Dataset rows
+++++
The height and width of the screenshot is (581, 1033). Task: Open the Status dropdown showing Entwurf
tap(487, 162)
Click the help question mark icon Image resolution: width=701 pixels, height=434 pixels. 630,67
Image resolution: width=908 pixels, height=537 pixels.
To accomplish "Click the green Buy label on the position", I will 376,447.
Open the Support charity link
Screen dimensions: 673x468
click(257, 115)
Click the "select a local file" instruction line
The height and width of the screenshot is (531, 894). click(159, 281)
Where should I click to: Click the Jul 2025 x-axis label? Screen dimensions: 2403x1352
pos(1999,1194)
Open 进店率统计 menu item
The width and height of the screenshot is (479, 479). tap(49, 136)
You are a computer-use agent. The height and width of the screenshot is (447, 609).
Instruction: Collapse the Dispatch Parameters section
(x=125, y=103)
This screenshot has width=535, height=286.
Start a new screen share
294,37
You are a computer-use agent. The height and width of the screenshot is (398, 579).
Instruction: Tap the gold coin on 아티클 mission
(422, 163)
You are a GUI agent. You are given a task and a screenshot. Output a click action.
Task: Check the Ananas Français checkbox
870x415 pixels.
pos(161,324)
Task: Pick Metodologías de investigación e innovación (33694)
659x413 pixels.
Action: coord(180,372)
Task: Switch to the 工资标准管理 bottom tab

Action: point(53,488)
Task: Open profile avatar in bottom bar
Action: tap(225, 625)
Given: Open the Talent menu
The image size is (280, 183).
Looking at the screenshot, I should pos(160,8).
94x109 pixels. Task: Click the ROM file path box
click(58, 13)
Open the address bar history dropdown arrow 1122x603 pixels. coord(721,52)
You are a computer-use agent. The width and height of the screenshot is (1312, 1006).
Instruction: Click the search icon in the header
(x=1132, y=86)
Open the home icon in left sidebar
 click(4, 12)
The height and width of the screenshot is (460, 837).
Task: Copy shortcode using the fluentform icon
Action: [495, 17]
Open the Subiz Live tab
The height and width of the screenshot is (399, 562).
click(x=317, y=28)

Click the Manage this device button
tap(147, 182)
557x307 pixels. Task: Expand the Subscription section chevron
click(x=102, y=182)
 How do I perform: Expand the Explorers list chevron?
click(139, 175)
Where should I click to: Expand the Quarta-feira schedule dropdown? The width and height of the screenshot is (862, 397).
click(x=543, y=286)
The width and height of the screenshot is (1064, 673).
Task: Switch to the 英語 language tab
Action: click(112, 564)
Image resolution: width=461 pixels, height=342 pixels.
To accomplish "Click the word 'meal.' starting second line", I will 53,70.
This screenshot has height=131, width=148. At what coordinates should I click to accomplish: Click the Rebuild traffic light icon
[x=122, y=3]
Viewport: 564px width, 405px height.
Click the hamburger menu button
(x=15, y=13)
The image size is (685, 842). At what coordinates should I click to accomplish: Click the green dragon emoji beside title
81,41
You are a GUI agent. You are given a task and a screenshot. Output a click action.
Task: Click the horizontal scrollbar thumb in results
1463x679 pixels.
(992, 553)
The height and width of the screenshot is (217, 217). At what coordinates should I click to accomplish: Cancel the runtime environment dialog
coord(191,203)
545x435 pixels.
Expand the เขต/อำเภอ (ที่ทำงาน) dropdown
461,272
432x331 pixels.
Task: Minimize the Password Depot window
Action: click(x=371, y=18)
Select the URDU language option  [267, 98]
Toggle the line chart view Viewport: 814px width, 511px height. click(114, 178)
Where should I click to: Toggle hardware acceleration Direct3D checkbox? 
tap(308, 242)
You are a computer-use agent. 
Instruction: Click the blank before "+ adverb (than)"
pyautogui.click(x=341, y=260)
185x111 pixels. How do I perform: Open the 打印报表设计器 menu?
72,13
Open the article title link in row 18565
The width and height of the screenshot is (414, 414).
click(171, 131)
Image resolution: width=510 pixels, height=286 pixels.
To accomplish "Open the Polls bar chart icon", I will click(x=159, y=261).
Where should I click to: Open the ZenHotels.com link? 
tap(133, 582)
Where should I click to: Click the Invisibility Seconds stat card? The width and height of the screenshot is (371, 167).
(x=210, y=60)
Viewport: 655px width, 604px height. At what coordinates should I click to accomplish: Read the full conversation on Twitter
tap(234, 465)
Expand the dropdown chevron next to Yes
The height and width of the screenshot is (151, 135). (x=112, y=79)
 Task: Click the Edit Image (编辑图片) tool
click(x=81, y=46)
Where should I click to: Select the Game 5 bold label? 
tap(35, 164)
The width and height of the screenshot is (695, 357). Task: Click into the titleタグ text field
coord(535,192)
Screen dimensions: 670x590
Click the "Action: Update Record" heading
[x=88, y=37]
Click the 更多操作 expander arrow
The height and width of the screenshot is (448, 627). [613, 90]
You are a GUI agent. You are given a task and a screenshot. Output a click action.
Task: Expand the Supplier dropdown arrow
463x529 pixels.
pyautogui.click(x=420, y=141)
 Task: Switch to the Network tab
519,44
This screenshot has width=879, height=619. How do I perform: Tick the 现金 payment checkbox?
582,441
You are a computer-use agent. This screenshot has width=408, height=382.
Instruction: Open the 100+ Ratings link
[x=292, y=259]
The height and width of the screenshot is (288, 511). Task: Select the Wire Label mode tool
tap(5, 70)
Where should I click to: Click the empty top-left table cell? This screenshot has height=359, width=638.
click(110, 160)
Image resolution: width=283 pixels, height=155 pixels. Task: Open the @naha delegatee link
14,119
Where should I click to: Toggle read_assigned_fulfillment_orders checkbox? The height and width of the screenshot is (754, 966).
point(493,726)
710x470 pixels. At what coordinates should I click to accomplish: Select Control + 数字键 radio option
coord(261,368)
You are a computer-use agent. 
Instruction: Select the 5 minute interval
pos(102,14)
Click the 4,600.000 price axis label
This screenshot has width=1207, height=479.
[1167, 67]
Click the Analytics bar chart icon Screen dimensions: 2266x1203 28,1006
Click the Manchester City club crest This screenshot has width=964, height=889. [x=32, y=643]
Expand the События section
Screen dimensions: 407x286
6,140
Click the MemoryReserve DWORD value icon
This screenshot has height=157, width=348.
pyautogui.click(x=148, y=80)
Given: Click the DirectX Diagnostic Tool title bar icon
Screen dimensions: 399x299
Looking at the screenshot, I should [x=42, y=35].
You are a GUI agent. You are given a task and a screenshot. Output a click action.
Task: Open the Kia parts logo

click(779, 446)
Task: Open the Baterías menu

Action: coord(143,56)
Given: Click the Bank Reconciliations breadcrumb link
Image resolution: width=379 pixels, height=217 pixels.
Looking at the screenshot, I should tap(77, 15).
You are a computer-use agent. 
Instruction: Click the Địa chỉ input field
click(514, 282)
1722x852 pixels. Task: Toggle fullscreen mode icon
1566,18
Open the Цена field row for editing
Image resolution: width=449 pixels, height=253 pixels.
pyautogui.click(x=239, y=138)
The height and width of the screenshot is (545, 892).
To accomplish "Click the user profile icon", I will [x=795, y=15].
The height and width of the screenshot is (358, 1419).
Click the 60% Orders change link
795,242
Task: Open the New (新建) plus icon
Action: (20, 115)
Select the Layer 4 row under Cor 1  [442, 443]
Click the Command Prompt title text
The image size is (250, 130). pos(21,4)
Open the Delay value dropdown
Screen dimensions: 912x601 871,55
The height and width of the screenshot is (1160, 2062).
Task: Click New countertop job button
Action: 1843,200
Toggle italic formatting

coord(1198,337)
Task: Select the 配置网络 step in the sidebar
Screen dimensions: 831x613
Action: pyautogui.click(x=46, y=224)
+++++
Swap "computer-use agent" for "screen-control agent" everywhere it occurs in the data and leave everything else unchanged.

The height and width of the screenshot is (581, 1033). Task: Open the Status dropdown showing Entwurf
tap(487, 162)
Click the help question mark icon Image resolution: width=701 pixels, height=434 pixels. 630,67
Image resolution: width=908 pixels, height=537 pixels.
To accomplish "Click the green Buy label on the position", I will 376,447.
Open the Support charity link
Screen dimensions: 673x468
click(257, 115)
Click the "select a local file" instruction line
The height and width of the screenshot is (531, 894). click(159, 281)
Where should I click to: Click the Jul 2025 x-axis label? Screen dimensions: 2403x1352
pos(1999,1194)
Open 进店率统计 menu item
The width and height of the screenshot is (479, 479). tap(49, 136)
You are a screen-control agent. The height and width of the screenshot is (447, 609).
Instruction: Collapse the Dispatch Parameters section
(x=125, y=103)
This screenshot has width=535, height=286.
Start a new screen share
294,37
You are a screen-control agent. The height and width of the screenshot is (398, 579).
Instruction: Tap the gold coin on 아티클 mission
(422, 163)
You are a GUI agent. You are given a task and a screenshot. Output a click action.
Task: Check the Ananas Français checkbox
870x415 pixels.
pos(161,324)
Task: Pick Metodologías de investigación e innovación (33694)
659x413 pixels.
Action: coord(180,372)
Task: Switch to the 工资标准管理 bottom tab

Action: point(53,488)
Task: Open profile avatar in bottom bar
Action: tap(225, 625)
Given: Open the Talent menu
The image size is (280, 183).
Looking at the screenshot, I should pos(160,8).
94x109 pixels. Task: Click the ROM file path box
click(58, 13)
Open the address bar history dropdown arrow 1122x603 pixels. coord(721,52)
You are a screen-control agent. The width and height of the screenshot is (1312, 1006).
Instruction: Click the search icon in the header
(x=1132, y=86)
Open the home icon in left sidebar
 click(4, 12)
The height and width of the screenshot is (460, 837).
Task: Copy shortcode using the fluentform icon
Action: [495, 17]
Open the Subiz Live tab
The height and width of the screenshot is (399, 562).
click(x=317, y=28)

Click the Manage this device button
tap(147, 182)
557x307 pixels. Task: Expand the Subscription section chevron
click(x=102, y=182)
 How do I perform: Expand the Explorers list chevron?
click(139, 175)
Where should I click to: Expand the Quarta-feira schedule dropdown? The width and height of the screenshot is (862, 397).
click(x=543, y=286)
The width and height of the screenshot is (1064, 673).
Task: Switch to the 英語 language tab
Action: click(112, 564)
Image resolution: width=461 pixels, height=342 pixels.
To accomplish "Click the word 'meal.' starting second line", I will 53,70.
This screenshot has height=131, width=148. At what coordinates should I click to accomplish: Click the Rebuild traffic light icon
[x=122, y=3]
Viewport: 564px width, 405px height.
Click the hamburger menu button
(x=15, y=13)
The image size is (685, 842). At what coordinates should I click to accomplish: Click the green dragon emoji beside title
81,41
You are a GUI agent. You are given a task and a screenshot. Output a click action.
Task: Click the horizontal scrollbar thumb in results
1463x679 pixels.
(992, 553)
The height and width of the screenshot is (217, 217). At what coordinates should I click to accomplish: Cancel the runtime environment dialog
coord(191,203)
545x435 pixels.
Expand the เขต/อำเภอ (ที่ทำงาน) dropdown
461,272
432x331 pixels.
Task: Minimize the Password Depot window
Action: click(x=371, y=18)
Select the URDU language option  [267, 98]
Toggle the line chart view Viewport: 814px width, 511px height. click(114, 178)
Where should I click to: Toggle hardware acceleration Direct3D checkbox? 
tap(308, 242)
You are a screen-control agent. 
Instruction: Click the blank before "+ adverb (than)"
pyautogui.click(x=341, y=260)
185x111 pixels. How do I perform: Open the 打印报表设计器 menu?
72,13
Open the article title link in row 18565
The width and height of the screenshot is (414, 414).
click(171, 131)
Image resolution: width=510 pixels, height=286 pixels.
To accomplish "Open the Polls bar chart icon", I will click(x=159, y=261).
Where should I click to: Open the ZenHotels.com link? 
tap(133, 582)
Where should I click to: Click the Invisibility Seconds stat card? The width and height of the screenshot is (371, 167).
(x=210, y=60)
Viewport: 655px width, 604px height. At what coordinates should I click to accomplish: Read the full conversation on Twitter
tap(234, 465)
Expand the dropdown chevron next to Yes
The height and width of the screenshot is (151, 135). (x=112, y=79)
 Task: Click the Edit Image (编辑图片) tool
click(x=81, y=46)
Where should I click to: Select the Game 5 bold label? 
tap(35, 164)
The width and height of the screenshot is (695, 357). Task: Click into the titleタグ text field
coord(535,192)
Screen dimensions: 670x590
Click the "Action: Update Record" heading
[x=88, y=37]
Click the 更多操作 expander arrow
The height and width of the screenshot is (448, 627). [613, 90]
You are a GUI agent. You are given a task and a screenshot. Output a click action.
Task: Expand the Supplier dropdown arrow
463x529 pixels.
pyautogui.click(x=420, y=141)
 Task: Switch to the Network tab
519,44
This screenshot has width=879, height=619. How do I perform: Tick the 现金 payment checkbox?
582,441
You are a screen-control agent. This screenshot has width=408, height=382.
Instruction: Open the 100+ Ratings link
[x=292, y=259]
The height and width of the screenshot is (288, 511). Task: Select the Wire Label mode tool
tap(5, 70)
Where should I click to: Click the empty top-left table cell? This screenshot has height=359, width=638.
click(110, 160)
Image resolution: width=283 pixels, height=155 pixels. Task: Open the @naha delegatee link
14,119
Where should I click to: Toggle read_assigned_fulfillment_orders checkbox? The height and width of the screenshot is (754, 966).
point(493,726)
710x470 pixels. At what coordinates should I click to accomplish: Select Control + 数字键 radio option
coord(261,368)
You are a screen-control agent. 
Instruction: Select the 5 minute interval
pos(102,14)
Click the 4,600.000 price axis label
This screenshot has width=1207, height=479.
[1167, 67]
Click the Analytics bar chart icon Screen dimensions: 2266x1203 28,1006
Click the Manchester City club crest This screenshot has width=964, height=889. [x=32, y=643]
Expand the События section
Screen dimensions: 407x286
6,140
Click the MemoryReserve DWORD value icon
This screenshot has height=157, width=348.
pyautogui.click(x=148, y=80)
Given: Click the DirectX Diagnostic Tool title bar icon
Screen dimensions: 399x299
Looking at the screenshot, I should [x=42, y=35].
You are a GUI agent. You are given a task and a screenshot. Output a click action.
Task: Open the Kia parts logo

click(779, 446)
Task: Open the Baterías menu

Action: coord(143,56)
Given: Click the Bank Reconciliations breadcrumb link
Image resolution: width=379 pixels, height=217 pixels.
Looking at the screenshot, I should tap(77, 15).
You are a screen-control agent. 
Instruction: Click the Địa chỉ input field
click(514, 282)
1722x852 pixels. Task: Toggle fullscreen mode icon
1566,18
Open the Цена field row for editing
Image resolution: width=449 pixels, height=253 pixels.
pyautogui.click(x=239, y=138)
The height and width of the screenshot is (545, 892).
To accomplish "Click the user profile icon", I will [x=795, y=15].
The height and width of the screenshot is (358, 1419).
Click the 60% Orders change link
795,242
Task: Open the New (新建) plus icon
Action: (20, 115)
Select the Layer 4 row under Cor 1  [442, 443]
Click the Command Prompt title text
The image size is (250, 130). pos(21,4)
Open the Delay value dropdown
Screen dimensions: 912x601 871,55
The height and width of the screenshot is (1160, 2062).
Task: Click New countertop job button
Action: 1843,200
Toggle italic formatting

coord(1198,337)
Task: Select the 配置网络 step in the sidebar
Screen dimensions: 831x613
Action: pyautogui.click(x=46, y=224)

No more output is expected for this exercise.